Supposing such a theory to be completely established, it would still be proper to lead the minds of students to it by gradual steps. One of the most important uses of theory, is to give the memory a permanent hold, and a prompt command, of the particular facts which we were previously acquainted with; and no theory can be completely understood, unless the mind be led to it nearly in the order of investigation.

It is more particularly useful, in conducting the studies of others, to familiarize their minds as completely as possible with those laws of nature for which we have the direct evidence of sense or of consciousness, before directing their inquiries to the more abstruse and refined generalizations of speculative curiosity. In natural philosophy, supposing the theory of Boscovich to be true, it would still be proper, or rather indeed absolutely necessary, to accustom students, in the first stage of their physical education, to dwell on those general physical facts which fall under our actual observation, and about which all the practical arts of life are conversant.

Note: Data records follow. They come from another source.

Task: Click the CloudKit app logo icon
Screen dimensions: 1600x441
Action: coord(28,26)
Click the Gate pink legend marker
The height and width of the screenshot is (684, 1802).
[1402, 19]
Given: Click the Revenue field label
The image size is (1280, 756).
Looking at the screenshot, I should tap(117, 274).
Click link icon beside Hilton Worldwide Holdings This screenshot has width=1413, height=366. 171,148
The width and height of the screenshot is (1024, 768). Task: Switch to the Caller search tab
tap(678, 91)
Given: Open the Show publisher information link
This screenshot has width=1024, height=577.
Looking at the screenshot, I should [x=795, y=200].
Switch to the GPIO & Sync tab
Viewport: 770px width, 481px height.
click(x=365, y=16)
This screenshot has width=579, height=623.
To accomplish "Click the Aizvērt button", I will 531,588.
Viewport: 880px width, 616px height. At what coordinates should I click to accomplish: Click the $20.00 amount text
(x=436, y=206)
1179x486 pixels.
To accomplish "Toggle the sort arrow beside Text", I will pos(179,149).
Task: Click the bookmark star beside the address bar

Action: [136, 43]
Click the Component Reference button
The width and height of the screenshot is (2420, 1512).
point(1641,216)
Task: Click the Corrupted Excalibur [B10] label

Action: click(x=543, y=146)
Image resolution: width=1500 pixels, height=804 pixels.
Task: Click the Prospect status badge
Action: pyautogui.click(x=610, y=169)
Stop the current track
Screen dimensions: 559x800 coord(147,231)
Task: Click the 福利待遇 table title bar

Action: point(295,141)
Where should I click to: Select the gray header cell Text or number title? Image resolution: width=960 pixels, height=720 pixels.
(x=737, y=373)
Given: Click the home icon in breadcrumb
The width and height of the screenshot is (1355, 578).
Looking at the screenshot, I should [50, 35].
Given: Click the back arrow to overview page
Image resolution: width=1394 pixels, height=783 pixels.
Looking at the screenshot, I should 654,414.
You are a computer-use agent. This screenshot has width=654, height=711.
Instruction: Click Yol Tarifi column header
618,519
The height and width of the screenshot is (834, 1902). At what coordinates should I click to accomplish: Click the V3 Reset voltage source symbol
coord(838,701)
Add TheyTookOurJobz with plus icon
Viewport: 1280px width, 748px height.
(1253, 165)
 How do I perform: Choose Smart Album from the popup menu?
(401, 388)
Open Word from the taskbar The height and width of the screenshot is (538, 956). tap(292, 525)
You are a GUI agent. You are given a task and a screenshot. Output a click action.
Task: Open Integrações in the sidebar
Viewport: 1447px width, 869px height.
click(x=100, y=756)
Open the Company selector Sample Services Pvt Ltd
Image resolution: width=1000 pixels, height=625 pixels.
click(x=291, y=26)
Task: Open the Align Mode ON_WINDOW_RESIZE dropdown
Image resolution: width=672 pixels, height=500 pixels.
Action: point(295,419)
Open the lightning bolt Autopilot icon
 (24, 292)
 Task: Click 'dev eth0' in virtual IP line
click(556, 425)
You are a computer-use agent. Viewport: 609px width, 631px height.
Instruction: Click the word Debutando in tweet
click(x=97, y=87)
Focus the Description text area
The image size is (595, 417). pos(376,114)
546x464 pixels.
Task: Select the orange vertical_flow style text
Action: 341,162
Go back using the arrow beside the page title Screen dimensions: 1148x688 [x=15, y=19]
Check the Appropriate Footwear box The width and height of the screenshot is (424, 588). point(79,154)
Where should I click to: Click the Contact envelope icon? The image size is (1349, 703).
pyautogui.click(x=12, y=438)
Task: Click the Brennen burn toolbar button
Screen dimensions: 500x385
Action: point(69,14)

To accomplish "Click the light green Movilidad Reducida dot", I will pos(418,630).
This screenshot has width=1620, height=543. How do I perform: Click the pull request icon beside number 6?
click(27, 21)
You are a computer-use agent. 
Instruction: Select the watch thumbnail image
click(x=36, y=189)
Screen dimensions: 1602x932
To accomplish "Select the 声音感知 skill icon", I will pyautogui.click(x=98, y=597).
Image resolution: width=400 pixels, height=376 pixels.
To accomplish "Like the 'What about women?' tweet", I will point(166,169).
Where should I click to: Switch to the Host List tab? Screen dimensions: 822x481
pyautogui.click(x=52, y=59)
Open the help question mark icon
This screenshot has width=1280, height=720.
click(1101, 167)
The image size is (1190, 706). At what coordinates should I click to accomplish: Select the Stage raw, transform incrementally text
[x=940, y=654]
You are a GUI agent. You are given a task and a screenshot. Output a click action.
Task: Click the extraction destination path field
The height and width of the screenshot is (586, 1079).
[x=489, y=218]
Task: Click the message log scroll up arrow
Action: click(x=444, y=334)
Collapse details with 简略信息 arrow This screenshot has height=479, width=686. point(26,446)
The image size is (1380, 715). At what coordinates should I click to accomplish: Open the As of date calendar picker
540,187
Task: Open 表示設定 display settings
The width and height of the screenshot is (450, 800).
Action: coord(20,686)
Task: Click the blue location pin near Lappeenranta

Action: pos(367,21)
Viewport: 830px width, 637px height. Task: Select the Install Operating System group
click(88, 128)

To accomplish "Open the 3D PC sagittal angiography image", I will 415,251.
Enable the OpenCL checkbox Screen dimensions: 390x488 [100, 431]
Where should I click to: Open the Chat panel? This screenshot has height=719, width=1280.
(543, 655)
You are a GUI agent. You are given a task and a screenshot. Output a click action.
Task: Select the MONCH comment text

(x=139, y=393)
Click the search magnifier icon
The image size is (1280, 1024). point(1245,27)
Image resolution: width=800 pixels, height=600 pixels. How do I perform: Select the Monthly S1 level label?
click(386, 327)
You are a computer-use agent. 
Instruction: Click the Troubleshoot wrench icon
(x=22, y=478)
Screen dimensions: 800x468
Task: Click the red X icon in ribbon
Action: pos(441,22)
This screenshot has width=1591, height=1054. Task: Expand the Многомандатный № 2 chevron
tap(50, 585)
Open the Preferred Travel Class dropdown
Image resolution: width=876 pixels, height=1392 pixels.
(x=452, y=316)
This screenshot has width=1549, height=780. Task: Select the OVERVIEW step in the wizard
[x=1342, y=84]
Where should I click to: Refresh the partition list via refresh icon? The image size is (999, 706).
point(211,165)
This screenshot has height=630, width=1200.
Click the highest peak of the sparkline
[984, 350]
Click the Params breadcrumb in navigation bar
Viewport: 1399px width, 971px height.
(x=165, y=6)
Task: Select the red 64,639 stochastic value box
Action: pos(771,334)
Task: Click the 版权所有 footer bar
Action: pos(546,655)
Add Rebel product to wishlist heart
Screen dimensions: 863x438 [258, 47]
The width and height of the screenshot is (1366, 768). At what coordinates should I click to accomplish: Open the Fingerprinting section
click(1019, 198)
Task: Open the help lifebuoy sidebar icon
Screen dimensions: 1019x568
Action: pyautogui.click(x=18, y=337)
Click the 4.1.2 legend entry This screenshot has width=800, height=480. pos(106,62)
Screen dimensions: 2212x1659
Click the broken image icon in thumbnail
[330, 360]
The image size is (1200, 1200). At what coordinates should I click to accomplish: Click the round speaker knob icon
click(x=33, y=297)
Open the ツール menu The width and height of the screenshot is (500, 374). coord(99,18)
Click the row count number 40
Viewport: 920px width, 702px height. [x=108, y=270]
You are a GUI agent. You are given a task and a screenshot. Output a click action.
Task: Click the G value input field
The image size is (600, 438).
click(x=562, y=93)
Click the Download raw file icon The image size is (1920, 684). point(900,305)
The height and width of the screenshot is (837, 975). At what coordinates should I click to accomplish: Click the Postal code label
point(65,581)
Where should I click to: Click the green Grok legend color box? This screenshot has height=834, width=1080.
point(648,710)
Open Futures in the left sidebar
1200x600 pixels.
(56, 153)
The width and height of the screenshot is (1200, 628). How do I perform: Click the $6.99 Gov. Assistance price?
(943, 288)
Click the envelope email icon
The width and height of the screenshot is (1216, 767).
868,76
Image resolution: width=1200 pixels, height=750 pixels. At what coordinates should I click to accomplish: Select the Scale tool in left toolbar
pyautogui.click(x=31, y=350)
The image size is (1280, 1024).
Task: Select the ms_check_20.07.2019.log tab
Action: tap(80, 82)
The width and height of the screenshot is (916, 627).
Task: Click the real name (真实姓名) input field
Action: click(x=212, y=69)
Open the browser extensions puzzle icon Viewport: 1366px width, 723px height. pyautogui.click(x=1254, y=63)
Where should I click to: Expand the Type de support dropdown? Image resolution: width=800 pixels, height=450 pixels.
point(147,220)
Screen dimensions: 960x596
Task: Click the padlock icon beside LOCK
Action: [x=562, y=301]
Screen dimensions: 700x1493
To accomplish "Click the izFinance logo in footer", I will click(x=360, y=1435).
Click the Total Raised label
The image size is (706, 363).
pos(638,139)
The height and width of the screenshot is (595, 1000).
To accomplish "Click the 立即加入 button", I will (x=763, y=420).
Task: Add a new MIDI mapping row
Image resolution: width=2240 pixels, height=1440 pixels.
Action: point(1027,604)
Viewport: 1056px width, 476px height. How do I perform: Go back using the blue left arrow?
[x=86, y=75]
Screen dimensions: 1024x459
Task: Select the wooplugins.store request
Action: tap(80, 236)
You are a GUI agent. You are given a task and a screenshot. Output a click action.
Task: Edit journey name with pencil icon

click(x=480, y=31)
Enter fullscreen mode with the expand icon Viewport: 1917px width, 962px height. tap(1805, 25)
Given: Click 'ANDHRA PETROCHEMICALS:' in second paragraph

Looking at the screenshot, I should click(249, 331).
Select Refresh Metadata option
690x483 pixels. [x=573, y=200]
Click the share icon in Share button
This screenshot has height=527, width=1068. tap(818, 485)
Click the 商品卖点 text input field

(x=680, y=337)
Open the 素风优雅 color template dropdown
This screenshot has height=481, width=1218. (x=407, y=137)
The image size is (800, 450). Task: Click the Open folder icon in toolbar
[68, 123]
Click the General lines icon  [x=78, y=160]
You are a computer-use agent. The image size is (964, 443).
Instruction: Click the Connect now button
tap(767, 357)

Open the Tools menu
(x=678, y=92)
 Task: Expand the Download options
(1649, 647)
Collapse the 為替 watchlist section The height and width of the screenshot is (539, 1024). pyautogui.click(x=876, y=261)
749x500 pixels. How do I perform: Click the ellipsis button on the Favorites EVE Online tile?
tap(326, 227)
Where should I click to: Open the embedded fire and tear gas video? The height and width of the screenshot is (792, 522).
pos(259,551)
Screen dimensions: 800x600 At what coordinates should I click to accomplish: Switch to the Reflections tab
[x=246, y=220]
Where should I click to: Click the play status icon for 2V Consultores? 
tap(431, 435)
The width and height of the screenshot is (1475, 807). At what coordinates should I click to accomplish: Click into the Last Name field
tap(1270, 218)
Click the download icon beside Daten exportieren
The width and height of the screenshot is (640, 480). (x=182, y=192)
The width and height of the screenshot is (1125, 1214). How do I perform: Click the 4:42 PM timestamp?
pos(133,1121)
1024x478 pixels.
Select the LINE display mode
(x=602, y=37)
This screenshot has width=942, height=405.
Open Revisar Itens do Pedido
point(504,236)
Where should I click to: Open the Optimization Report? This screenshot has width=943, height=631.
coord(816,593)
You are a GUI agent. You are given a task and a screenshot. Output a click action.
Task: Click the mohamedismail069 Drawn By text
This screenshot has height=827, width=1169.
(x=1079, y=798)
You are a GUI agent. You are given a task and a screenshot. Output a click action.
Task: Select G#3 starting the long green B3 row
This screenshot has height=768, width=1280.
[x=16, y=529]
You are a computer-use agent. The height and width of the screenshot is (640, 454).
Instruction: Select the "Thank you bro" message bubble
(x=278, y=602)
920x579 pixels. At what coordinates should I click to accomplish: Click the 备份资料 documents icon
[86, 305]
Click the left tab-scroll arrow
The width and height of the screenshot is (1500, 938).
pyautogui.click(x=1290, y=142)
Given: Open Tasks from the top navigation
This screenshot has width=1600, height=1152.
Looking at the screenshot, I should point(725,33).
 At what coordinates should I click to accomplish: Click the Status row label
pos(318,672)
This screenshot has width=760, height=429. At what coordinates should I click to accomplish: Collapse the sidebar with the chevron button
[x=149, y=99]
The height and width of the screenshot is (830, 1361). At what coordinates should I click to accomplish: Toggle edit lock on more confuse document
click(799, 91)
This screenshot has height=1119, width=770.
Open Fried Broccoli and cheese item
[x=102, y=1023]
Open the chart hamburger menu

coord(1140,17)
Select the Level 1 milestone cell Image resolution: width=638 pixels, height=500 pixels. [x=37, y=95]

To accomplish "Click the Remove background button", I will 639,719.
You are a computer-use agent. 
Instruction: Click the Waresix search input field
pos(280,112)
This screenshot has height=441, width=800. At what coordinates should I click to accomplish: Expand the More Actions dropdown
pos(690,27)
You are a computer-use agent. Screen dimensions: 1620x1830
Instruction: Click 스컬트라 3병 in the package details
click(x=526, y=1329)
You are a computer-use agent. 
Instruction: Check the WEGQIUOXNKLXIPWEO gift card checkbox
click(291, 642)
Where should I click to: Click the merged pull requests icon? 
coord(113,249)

In like manner, in the philosophy of mind, there are many general facts for which we have the direct evidence of consciousness. The words, Attention, Conception, Memory, Abstraction, Imagination, Curiosity, Ambition, Compassion, Resentment, express powers and principles of our nature, which every man may study by reflecting on his own internal operations. Words corresponding to these, are to be found in all languages, and may be considered as forming the first attempt towards a philosophical classification of intellectual and moral phenomena. Such a classification, however imperfect and indistinct, we may be assured must have some foundation in nature; and it is at least prudent, for a philosopher to keep it in view as the ground-work of his own arrangement. It not only directs our

attention to those facts in the human constitution, on which every solid theory in this branch of science must be founded; but to the facts which, in all ages, have appeared to the common sense of mankind, to be the most striking and important, and of which it ought to be the great object of theorists, not to supersede, but to facilitate the study.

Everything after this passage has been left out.